- Decades:: 1880s; 1890s; 1900s; 1910s; 1920s;
- See also:: Other events of 1907 List of years in Afghanistan

= 1907 in Afghanistan =

The following lists events that happened during 1907 in Afghanistan.

==Incumbents==
- Monarch – Habibullah Khan

==January 2, 1907==
On his visit to British India as guest of the viceroy (Gilbert Elliot-Murray-Kynynmound, 1st Earl of Minto), the amir reaches Landi Kotal and, on January 28, Calcutta, after witnessing a grand review of some 30,000 troops at Agra, with which he is said to have been much impressed. From Calcutta he proceeds to Bombay, where he arrives on February 12. He leaves by sea on February 25 for Karachi, landing on the 27th, and leaves Peshawar on his return home on March 7. The arrangement that no political questions should be discussed was strictly adhered to; the visit was purely for the exchange of personal courtesies and for enabling the amir to gain as great a general knowledge of India as was possible in so short a time. He appears to have been most genuinely pleased with his reception, but on his return to Afghanistan the more fanatical of his subjects express great dissatisfaction at his eating with Europeans. Nothing however comes of this, and if any outward signs of it are shown they are speedily suppressed.

==August 31, 1907==
An Anglo-Russian convention is signed, which relates to Afghanistan as follows:
- The British government disclaims any intention of changing the political position in Afghanistan, and undertakes neither to take measures in Afghanistan, nor to encourage Afghanistan to take measures, threatening Russia.

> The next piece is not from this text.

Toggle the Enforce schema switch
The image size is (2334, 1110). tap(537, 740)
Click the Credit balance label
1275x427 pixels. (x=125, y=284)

The Russian government recognizes Afghanistan as outside the Russian sphere of influence, and agrees to act in all political relations with Afghanistan through the British government, and it also undertakes to send no agents to Afghanistan.
- Britain adheres to the provisions of the treaty of Kabul of March 21, 1905, and undertakes not to annex or to occupy, contrary to the said treaty, any part of Afghanistan, or to intervene in the internal administration. The reservation is made that the amir shall fulfil the engagements contracted by him in the aforementioned treaty.
- Russian and Afghan officials especially appointed for that purpose on the frontier, or in the frontier provinces, may enter into direct relations in order to settle local questions of a non-political character.
- Russia and Britain declare that they recognize the principle of equality of treatment for commerce, and agree that all facilities acquired already or in the future for British and Anglo-Indian commerce and merchants shall be equally applied to Russian commerce and merchants.
- These arrangements are not to come into force until Britain has notified to Russia the amir's assent to them. The general effect is merely to maintain the status quo; it is to the advantage of England that Russia shall definitely renounce all right to treat directly with Afghanistan, while on the other hand the grant of commercial equality is a decided gain to Russia.